Pour la suite de mon exposé, on retiendra les points suivants : les réseaux bayésiens constituent à

plusieurs égards un formalisme de modélisation unique. Ils permettent, d’intégrer l’incertitude des connaissances modélisées par l’approche des probabilités bayésiennes. Ils peuvent être produits par connaissance experte, par apprentissage des bases de données et par hybridation de ces deux approches. Sous certaines conditions, ils peuvent fournir une modélisation des relations causales dans

le système étudié et, finalement, cette modélisation peut se rapprocher davantage de la complexité

des systèmes réels en intégrant un grand nombre de variables, des parcours de causalité multiples et

enchevêtrés et l’influence de variables omises dans la modélisation. Disposant d’un réseau bayésien du système étudié, il est finalement possible d’utiliser l’inférence bayésienne de façon extrêmement souple (raisonnement diagnostic, prédictif, inter-causal, etc.).
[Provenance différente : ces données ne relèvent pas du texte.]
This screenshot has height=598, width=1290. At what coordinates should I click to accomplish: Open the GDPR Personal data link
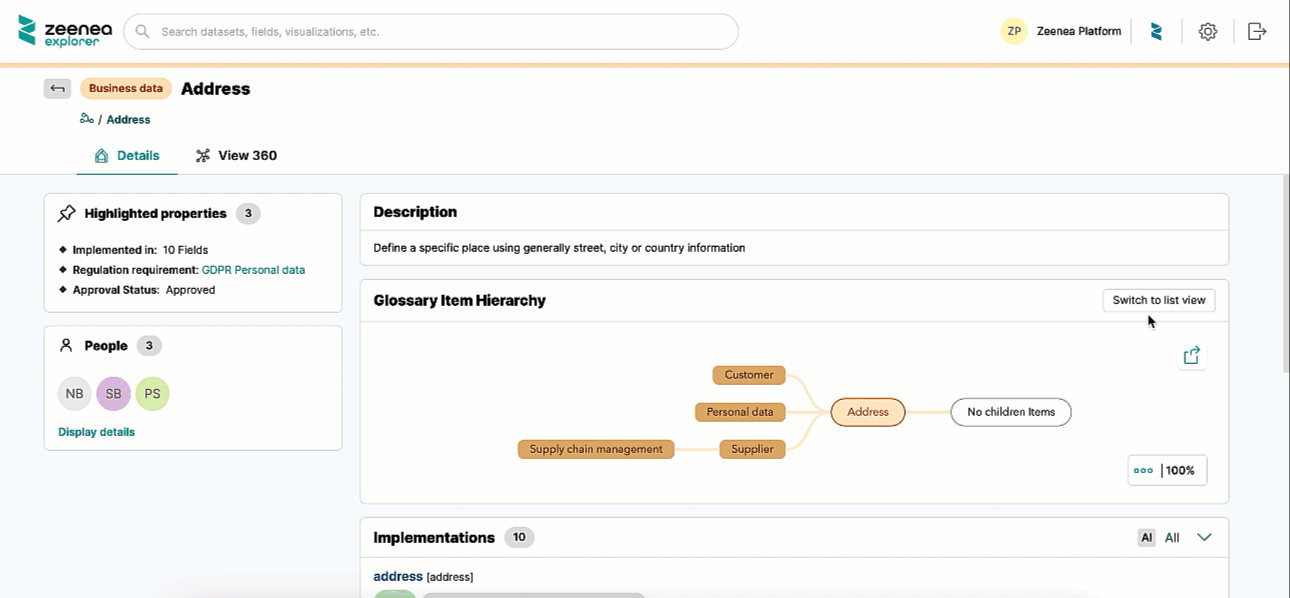click(x=253, y=270)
Les réseaux bayésiens présentent également un certain nombre de limites pour leur application à la modélisation de connaissances géographiques incertaines sur la ville, notamment la difficulté à intégrer les boucles d’interaction, la non prise en compte de la spatialité des phénomènes et les contraintes inhérentes à la modélisation de l’incertitude par les probabilités. Je montrerai dans la suite les pistes parcourues dans mes recherches pour apporter des solutions à ces problèmes.